Editor-In-Chief: C. Michael Gibson, M.S., M.D. [1]; Associate Editor(s)-in-Chief:

Overview

Kawasaki disease, also known as lymph node syndrome, mucocutaneous node disease, infantile polyarteritis, and Kawasaki syndrome, is a poorly understood self-limited vasculitis that affects many organs, including the skin, mucous membranes, lymph nodes, blood vessel walls, and the heart. There is no evidence that Kawasaki disease is contagious. It was first described in 1967 by Dr. Tomisaku Kawasaki in Japan[1]. Kawasaki disease is predominantly a disease of young children, with 80% of patients younger than 5 years of age. Additional risk factors in the United States include Asian race and male sex. Kawasaki disease can cause vasculitic changes (inflammation of blood vessels) in the coronary arteries and subsequent coronary artery aneurysms( reported in about 25% of cases). Common symptoms of Kawasaki disease include high-grade fever, red eyes, bright red and cracked lips, red mucous membranes in the mouth, strawberry tongue, white coating on the tongue or prominent red bumps (papillae) on the back of the tongue, red palms of the hands and soles of the feet, swollen hands and feet, and rash. Intravenous immunoglobulin(IVIG) and aspirin are indicated in Kawasaki disease.

Historical Perspective

Kawasaki disease was first discovered in 1961 by Tomisaku Kawasaki, a Japanese pediatrician[2]. He published his first case report in 1967 in the Japanese language. He founded the Kawasaki Disease Research Center in 1990. He expired on 14 June 2020 at the age of 95.

Classification

Kawasaki Disease can be classified as typical and atypical. Typical cases fulfill the clinical diagnostic criteria. Atypical or Incomplete Kawasaki disease cases are the ones that do not completely fulfill the clinical diagnostic criteria but have atypical clinical findings such as renal impairment[3]. These cases are more common in young infants rather than older children. This makes diagnosing such cases imperative.

Pathophysiology

The pathophysiology of Kawasaki disease is not well understood. Most of the current theories are of immunological origin. It is primarily a necrotizing inflammation of the medium-sized blood vessels affecting multiple organ systems. This can lead to various complications such as pericarditis, pneumonitis, myocarditis, aseptic meningitis, coronary artery aneurysms, etc. It leads to chronic inflammation of blood vessels which can evolve into stenosis as well as aneurysms. On microscopic analysis, ciliated bronchial epithelial cells frequently show intracytoplasmic inclusion-bodies.

Causes

The etiology of Kawasaki disease remains unclear[4]. A number of theories have been proposed suggesting various bacteria, viruses, and environmental factors as the trigger for the immune response in genetically susceptible individuals[5]. However, none of these theories have been proven to date. While genetic predisposition has been observed in Kawasaki disease, the pattern of inheritance is unclear.

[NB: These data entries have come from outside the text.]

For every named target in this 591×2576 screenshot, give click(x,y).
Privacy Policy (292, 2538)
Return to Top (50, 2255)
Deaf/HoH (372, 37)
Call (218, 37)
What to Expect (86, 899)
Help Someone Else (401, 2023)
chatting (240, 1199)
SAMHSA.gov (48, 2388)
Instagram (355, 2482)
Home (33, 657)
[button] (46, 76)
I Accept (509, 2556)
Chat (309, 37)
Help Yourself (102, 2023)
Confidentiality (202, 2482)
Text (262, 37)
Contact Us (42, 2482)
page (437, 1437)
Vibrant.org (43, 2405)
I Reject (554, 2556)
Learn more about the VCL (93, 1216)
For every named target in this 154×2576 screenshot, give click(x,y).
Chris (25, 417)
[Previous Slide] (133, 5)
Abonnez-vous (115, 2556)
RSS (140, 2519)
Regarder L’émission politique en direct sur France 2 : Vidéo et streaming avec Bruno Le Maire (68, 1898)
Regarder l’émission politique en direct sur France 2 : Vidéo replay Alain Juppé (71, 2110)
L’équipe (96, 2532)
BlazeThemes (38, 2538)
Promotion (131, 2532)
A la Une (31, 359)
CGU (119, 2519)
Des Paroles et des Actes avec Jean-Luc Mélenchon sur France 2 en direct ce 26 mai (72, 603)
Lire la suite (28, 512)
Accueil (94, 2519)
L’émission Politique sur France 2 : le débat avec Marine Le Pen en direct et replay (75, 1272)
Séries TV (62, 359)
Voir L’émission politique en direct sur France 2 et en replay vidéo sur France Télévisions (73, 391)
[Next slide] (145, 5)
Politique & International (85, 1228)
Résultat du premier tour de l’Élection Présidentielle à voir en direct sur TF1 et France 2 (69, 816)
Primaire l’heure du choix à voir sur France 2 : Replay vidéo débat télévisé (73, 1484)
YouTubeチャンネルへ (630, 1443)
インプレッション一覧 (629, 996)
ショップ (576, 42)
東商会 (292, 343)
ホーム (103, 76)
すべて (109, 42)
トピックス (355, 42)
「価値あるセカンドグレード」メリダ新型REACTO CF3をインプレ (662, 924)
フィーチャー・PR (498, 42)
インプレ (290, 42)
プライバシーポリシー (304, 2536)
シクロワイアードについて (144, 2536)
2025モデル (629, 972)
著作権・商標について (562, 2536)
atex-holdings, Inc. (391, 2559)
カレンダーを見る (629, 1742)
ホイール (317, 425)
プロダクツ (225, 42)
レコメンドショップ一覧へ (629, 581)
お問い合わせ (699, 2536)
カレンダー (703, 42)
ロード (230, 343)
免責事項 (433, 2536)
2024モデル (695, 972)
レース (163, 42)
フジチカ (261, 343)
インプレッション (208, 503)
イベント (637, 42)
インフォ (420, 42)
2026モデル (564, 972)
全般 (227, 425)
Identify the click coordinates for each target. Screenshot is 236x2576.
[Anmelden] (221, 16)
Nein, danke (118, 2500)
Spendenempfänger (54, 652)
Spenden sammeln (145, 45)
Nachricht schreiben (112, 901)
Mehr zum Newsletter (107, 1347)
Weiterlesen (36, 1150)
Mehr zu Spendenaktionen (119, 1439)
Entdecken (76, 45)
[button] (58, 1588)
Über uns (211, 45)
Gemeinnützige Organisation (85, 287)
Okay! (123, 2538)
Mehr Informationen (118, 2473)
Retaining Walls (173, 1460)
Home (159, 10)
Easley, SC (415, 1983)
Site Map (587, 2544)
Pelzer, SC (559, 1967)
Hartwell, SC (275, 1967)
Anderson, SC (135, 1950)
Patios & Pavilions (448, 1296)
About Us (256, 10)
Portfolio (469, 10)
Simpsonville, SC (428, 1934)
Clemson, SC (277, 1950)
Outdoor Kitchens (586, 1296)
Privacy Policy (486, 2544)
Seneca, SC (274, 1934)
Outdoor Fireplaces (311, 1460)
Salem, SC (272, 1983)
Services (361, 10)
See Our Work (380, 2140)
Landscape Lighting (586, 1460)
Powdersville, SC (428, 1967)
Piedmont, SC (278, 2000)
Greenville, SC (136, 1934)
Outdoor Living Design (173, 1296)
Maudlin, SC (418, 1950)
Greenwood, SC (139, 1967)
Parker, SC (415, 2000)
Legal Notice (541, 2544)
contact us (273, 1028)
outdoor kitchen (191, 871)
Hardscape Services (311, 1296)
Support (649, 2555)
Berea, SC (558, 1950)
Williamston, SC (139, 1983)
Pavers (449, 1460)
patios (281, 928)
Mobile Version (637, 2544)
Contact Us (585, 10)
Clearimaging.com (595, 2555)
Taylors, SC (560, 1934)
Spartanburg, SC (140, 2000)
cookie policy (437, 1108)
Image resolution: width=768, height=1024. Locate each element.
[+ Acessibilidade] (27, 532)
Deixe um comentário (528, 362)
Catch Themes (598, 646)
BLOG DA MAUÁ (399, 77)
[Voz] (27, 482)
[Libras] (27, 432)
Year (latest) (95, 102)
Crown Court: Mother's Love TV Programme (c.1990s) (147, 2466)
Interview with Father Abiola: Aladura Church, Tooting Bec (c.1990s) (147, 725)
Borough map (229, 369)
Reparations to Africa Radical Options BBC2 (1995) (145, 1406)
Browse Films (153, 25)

The children, as well as the siblings of Kawasaki disease patients, are at an increased risk of developing the disease. One of the genes implicated in the pathogenesis of Kawasaki disease is the ITPKC gene[6]. It codes for the enzyme Inositol 1,4,5-trisphosphate 3-kinase C (ITPKC), which is responsible for the negative regulation of T-cell activation. Polymorphisms of this gene lead to varying levels of potential for T-lymphocyte activation in different individuals.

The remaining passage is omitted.